引用文:
世の中にはどうも不可思議なできごとが、しかも唐突に起こる。おそらく表彰されなかった確固たる理由などありはしなかったんだと思う。国民栄誉賞の歴史を見てみるとやはり「時の人」が表彰されており、その点で長嶋氏は引退以来「時の人」にはならなかったのである。
偉業というものはいつかは忘れられていくものだが、長嶋氏は人の記憶から忘れられないがゆえにいつまでたっても旬な「時の人」ではないのである。
私も幼少の時代にジャイアンツ長嶋をテレビでみていたが、私には王の方が偉大な選手だと思っていた。
野球観戦にさほどの興味がなかったせいか「打って欲しときに必ず打ってくれる長嶋」とか「華麗な三塁プレー」などど聞いてもその記憶がないのである。
私にとっての長嶋は返り咲いてからの監督時代である。とんちんかんな語録が有名なあの時代の長嶋さんである。あの長嶋さんが大好き。
さて、松井。松井と聞いたら私にはもうジャイアンツではないのである。メジャーリーグでもないのである。そう甲子園の松井なのだ。そして、そして何といっても、あの五打席連続敬遠の明徳義塾戦の松井なのである。
ユーチューブにあの時の映像が残っている。実況アナウンサーの、あの「勝負しませーん!」という絶叫。
投げるたびに繰り返す「しませんーん!」の実況。
解説者の「ああ、勝負して欲しいですね。」というつぶやきのような声。
帰れコールの嵐!そしてついにレフトスタンドからグラウンドに投げ入れられたたくさんのメガホン。試合が中断する。注意のアナウンスが流れる。

提供データ:
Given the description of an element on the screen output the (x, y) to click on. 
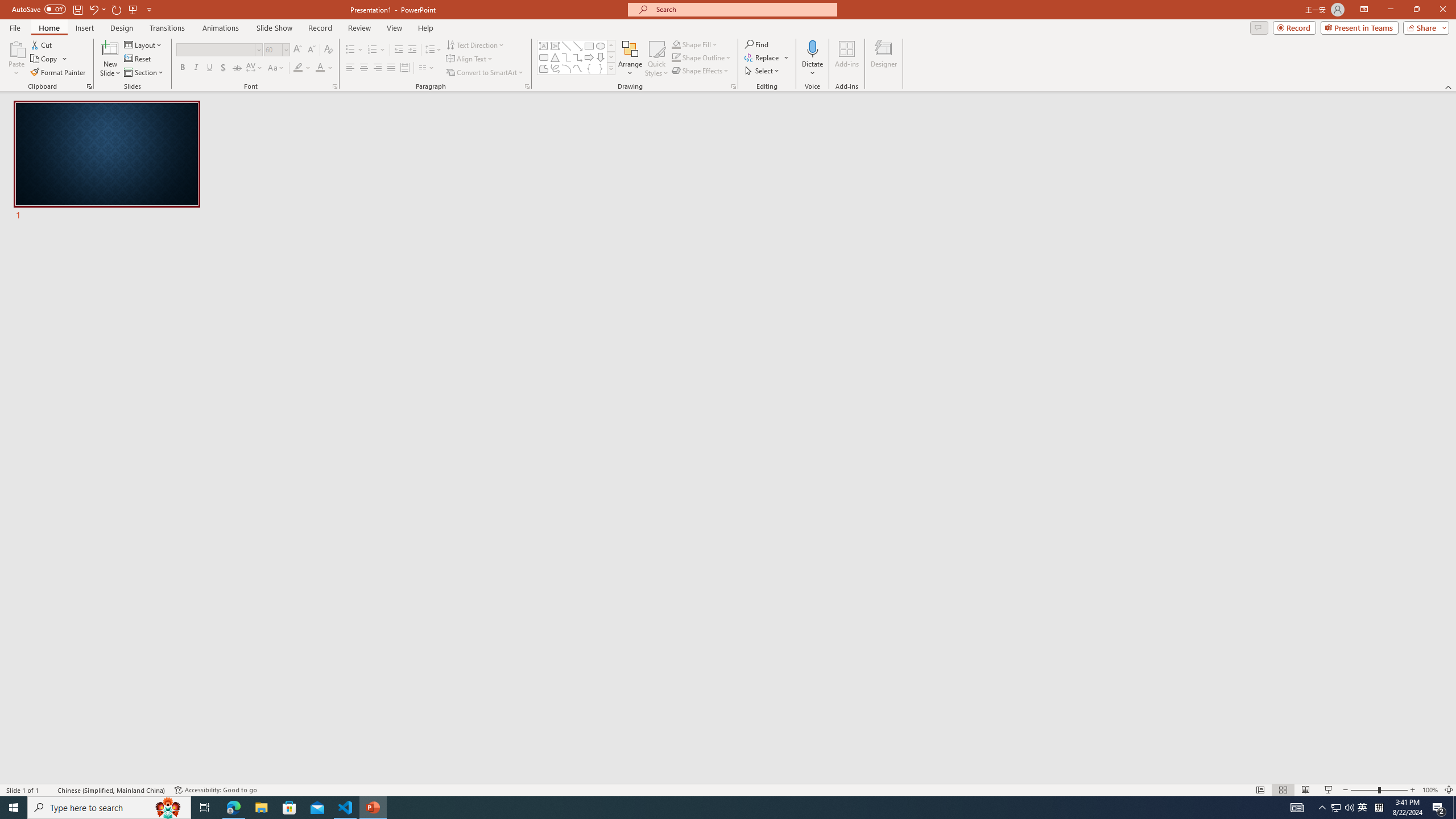
Section (144, 72)
Freeform: Shape (543, 68)
Shape Fill Orange, Accent 2 (675, 44)
Oval (600, 45)
Decrease Indent (398, 49)
Rectangle (589, 45)
Arrow: Down (600, 57)
Line Arrow (577, 45)
Isosceles Triangle (554, 57)
Vertical Text Box (554, 45)
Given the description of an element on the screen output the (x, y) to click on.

練習問題:
**1.** エントリの「Section (144, 72)」を含む行から最後の行まで、「Oval」を「Ellipse」に置き換えて書き直しなさい。それ以外の部分は変えないこと。
**2.** 長嶋氏と松井についての文章を、最後の文に続けて書き進めなさい。

解答例:
**1.**
Section (144, 72)
Freeform: Shape (543, 68)
Shape Fill Orange, Accent 2 (675, 44)
Ellipse (600, 45)
Decrease Indent (398, 49)
Rectangle (589, 45)
Arrow: Down (600, 57)
Line Arrow (577, 45)
Isosceles Triangle (554, 57)
Vertical Text Box (554, 45)
Given the description of an element on the screen output the (x, y) to click on.

**2.**
そして甲子園の大観衆と全国のテレビはあの場面を迎えるのである。なんと、星稜の監督が指示し選手たちにへメガホンを拾いに行かせたのである。一斉にベントから飛び出す星稜の選手たち。拾ったメガホンをレフトとスタンドにひとつひとつ投げ返す選手たち・・・・。「ああ、涙が出ますね・・・。」と解説者。
実況アナも解説者もしばらく沈黙したブラウン管。二人とも声を忍ばせて泣いていたのではないだろうか?
それは高校野球が今自分の目の前で汚されていることに対する憤りであり、そして勝負事への気高い寛容だったのではないだろうか。そして星稜は敗者となるのである。松井が明徳を勝たせてあげたのだ。
松井がいなかったら敬遠はなかっただろう。偉大な松井がいたからこそ敬遠が行われた。だからこそ明徳が勝利したのである。
勝利インタビューで投手が言った言葉が忘れられない。「監督の指示です」。素直な目、やったことに何の疑いもない素直な表情・・・・。彼には決して罪はない。手段を選ばず勝ちに行った監督のせい?
もしそうならば私はいいたい。甲子園という悪魔がそうさせたと。このブログを書きながら今も涙がでてしまうあの出来事とはいったい何だったんだろうか。偉大であったからこそ敗退した気高い松井とあの夏に乾杯!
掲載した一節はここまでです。